- _Page_
▬▬▬▬▬▬

3  Causal effects

Marginal means (MMs) and average marginal component effects (AMCEs)

3.1 Marginal means, differences in marginal means, and regression coefficients

At its core, a “marginal mean” refers to the literal mean in the margins in a contingency table of model predictions based on a balanced grid of predictors.

To illustrate, we’ll make a model that predicts penguin weight based on species and sex and then make predictions for a balanced grid of covariates (i.e. male Adelie, female Adelie, male Chinstrap, female Chinstrap, male Gentoo, female Gentoo):

Code
library(tidyverse)
library(marginaleffects)
Code
penguins <- penguins |> drop_na(sex)

model <- lm(body_mass ~ species + sex, data = penguins)

preds <- model |> 
  predictions(datagrid(species = unique, sex = unique))
Code
preds |>
  select(estimate, species, sex) |>
  pivot_wider(names_from = sex, values_from = estimate) |>
  select(Species = species, Female = female, Male = male) |>
  tt(
    notes = "Predicted penguin weights (g) from model `lm(body_mass ~ species + sex)`"
  ) |>
  group_tt(
    j = list("Sex" = 2:3)
  ) |>
  format_tt("notes", markdown = TRUE) |>
  style_tt(j = 2:3, align = "c")
Sex
Species Female Male
Predicted penguin weights (g) from model lm(body_mass ~ species + sex)

▬▬▬▬▬▬

- _Items_
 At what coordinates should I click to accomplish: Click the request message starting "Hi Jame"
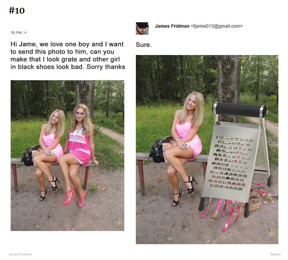68,56
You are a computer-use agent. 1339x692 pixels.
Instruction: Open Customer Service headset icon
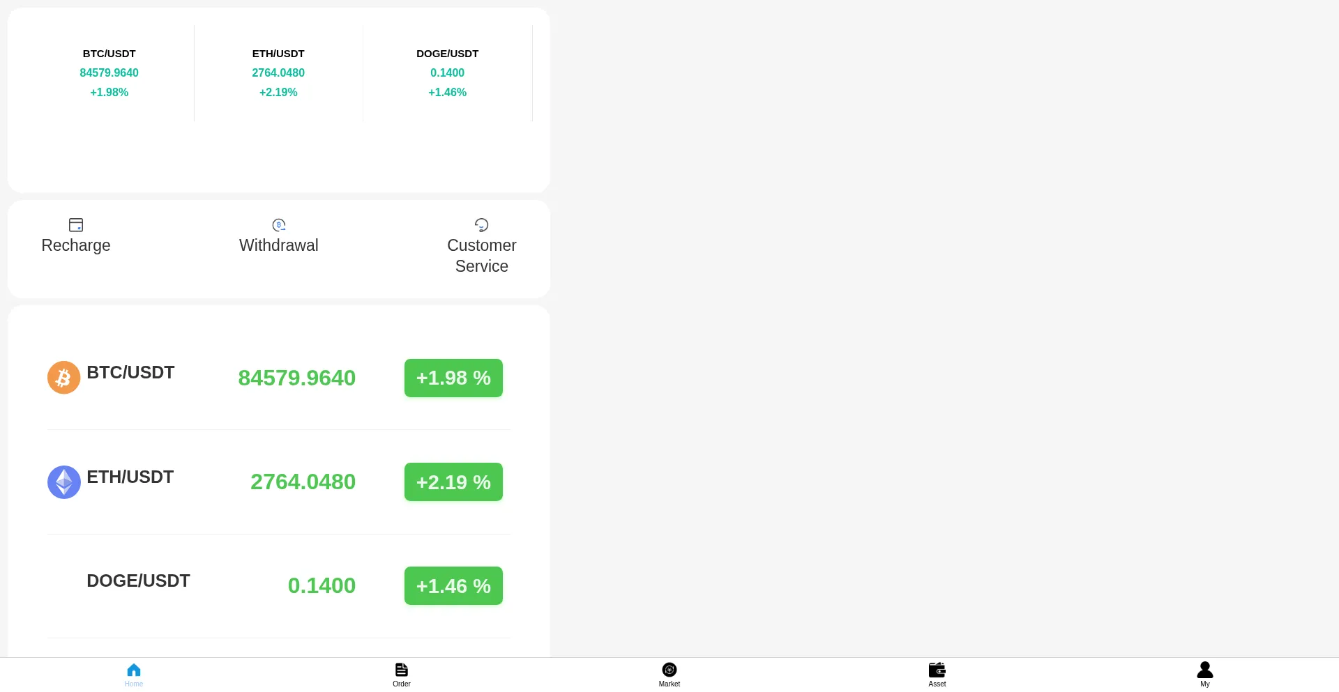point(481,224)
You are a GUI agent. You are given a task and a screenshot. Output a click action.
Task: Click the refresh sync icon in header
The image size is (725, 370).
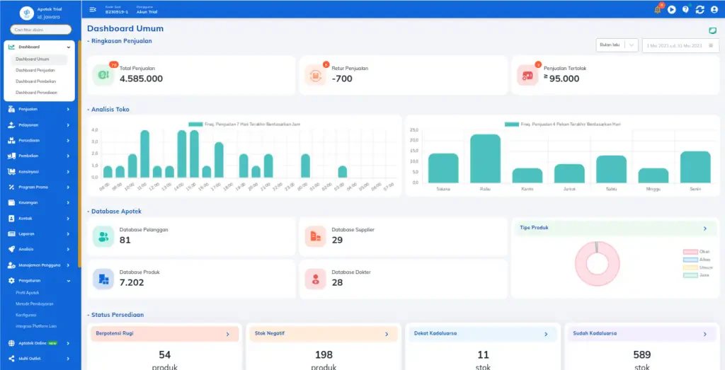700,10
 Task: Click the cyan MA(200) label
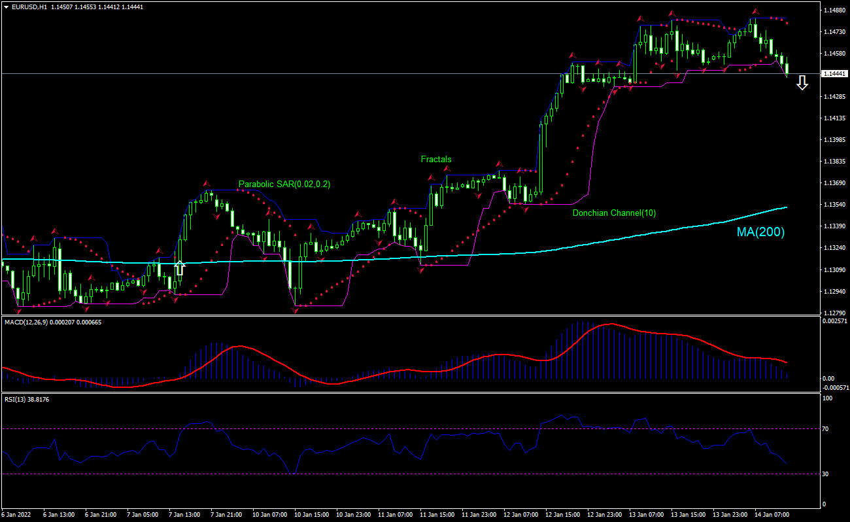(760, 232)
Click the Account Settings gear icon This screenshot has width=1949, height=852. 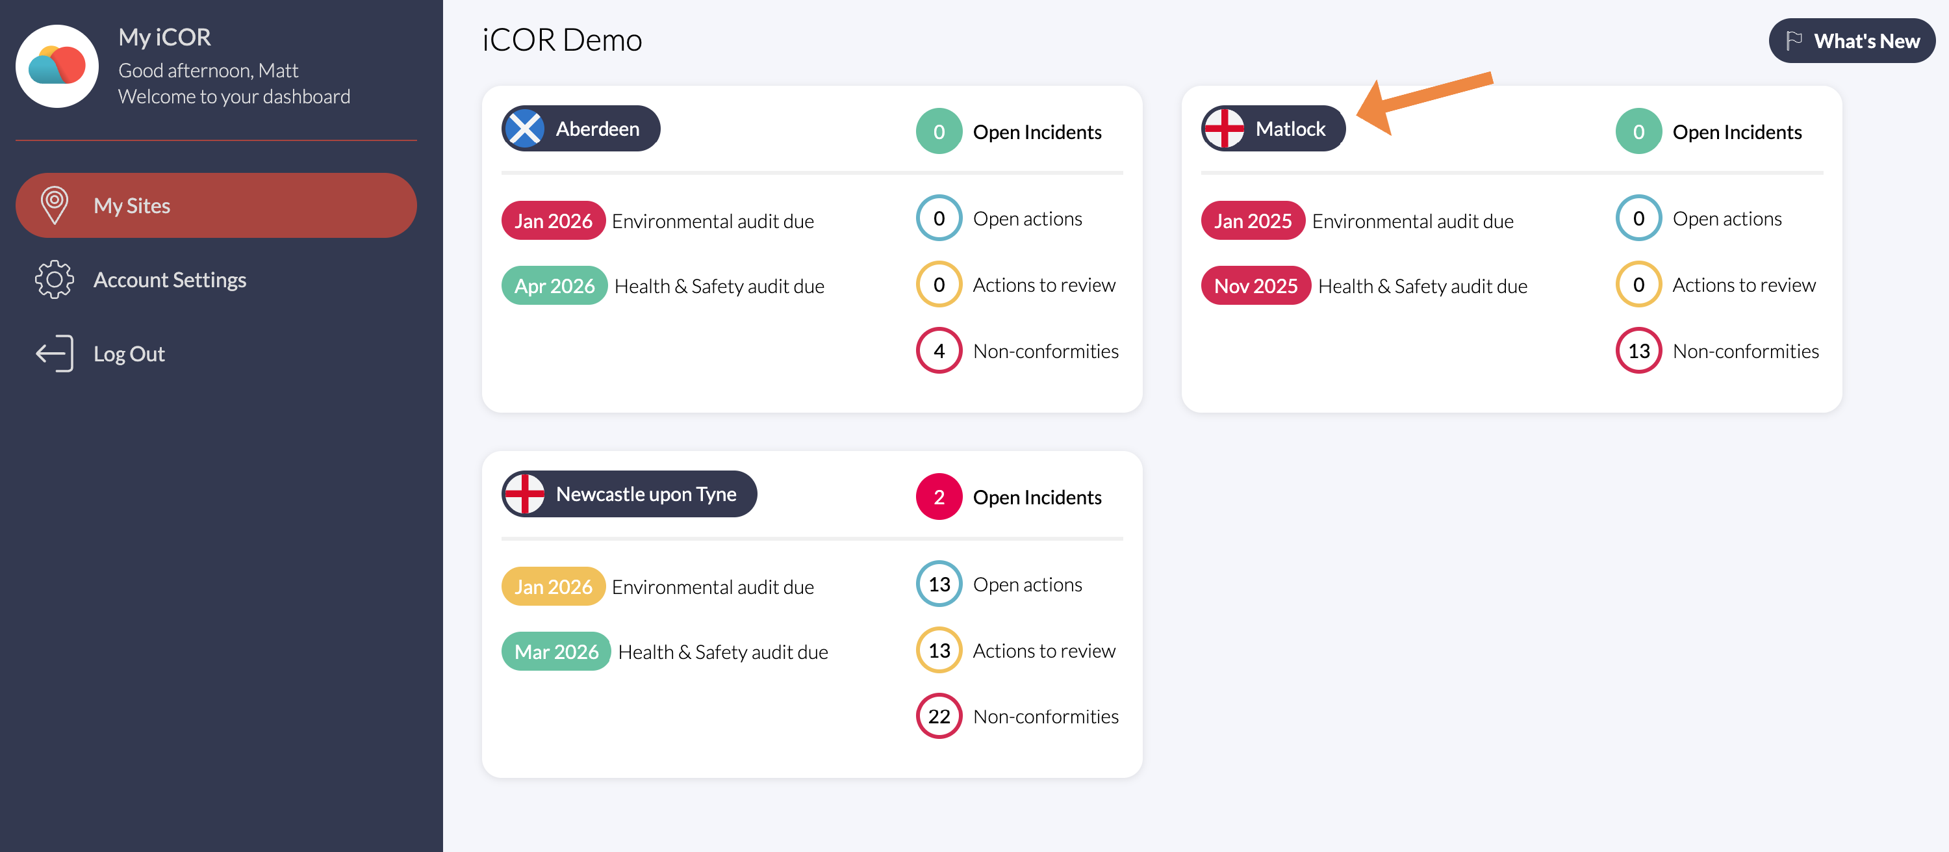[54, 279]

▬▬▬▬▬▬

- _Work instructions_
**a)** In the marginal means tutorial, which two predictors does the model use to predict penguin weight?
**b)** Continue the marginal means tutorial from where it stops.

- _Task results_
**a)** Species and sex.

**b)**
Adelie 3372 4040
Gentoo 4750 5418
Chinstrap 3399 4067

We can add a column and row in the margins to show the species-specific and sex-specific average predicted weights. For the sex-specific averages, all the between-species variation is “marginalized out” or accounted for. For the species-specific averages, all the between-sex variation is similarly marginalized out:

Code
mean_sex <- preds |>
  group_by(sex) |>
  mutate(avg_estimate = mean(estimate)) |>
  select(species, sex, estimate, avg_estimate) |>
  pivot_wider(names_from = species, values_from = estimate) |>
  mutate(
    avg_explanation = glue::glue(
      "{round(avg_estimate, 0)}<br>",
      "<span style='font-size:70%'>",
      "({round(Adelie, 0)} + {round(Chinstrap, 0)} + {round(Gentoo, 0)}) / 3",
      "</span>"
    )
  ) |>
  select(sex, avg_explanation) |>
  mutate(species = "Marginal mean") |>
  pivot_wider(names_from = sex, values_from = avg_explanation)

mean_species <- preds |>
  group_by(species) |>
  summarize(avg_estimate = mean(estimate))

all_combined <- preds |>
  ungroup() |>
  select(estimate, species, sex) |>
  pivot_wider(names_from = sex, values_from = estimate) |>
  left_join(mean_species, by = join_by(species)) |>
  arrange(species) |>
  mutate(
    avg_explanation = glue::glue(
      "{round(avg_estimate, 0)}<br>",
      "<span style='font-size:70%'>",
      "({round(female, 0)} + {round(male, 0)}) / 2",
      "</span>"
    )
  ) |>
  mutate(across(c(female, male), ~ as.character(round(., 0)))) |>
  select(-avg_estimate) |>
  bind_rows(mean_sex)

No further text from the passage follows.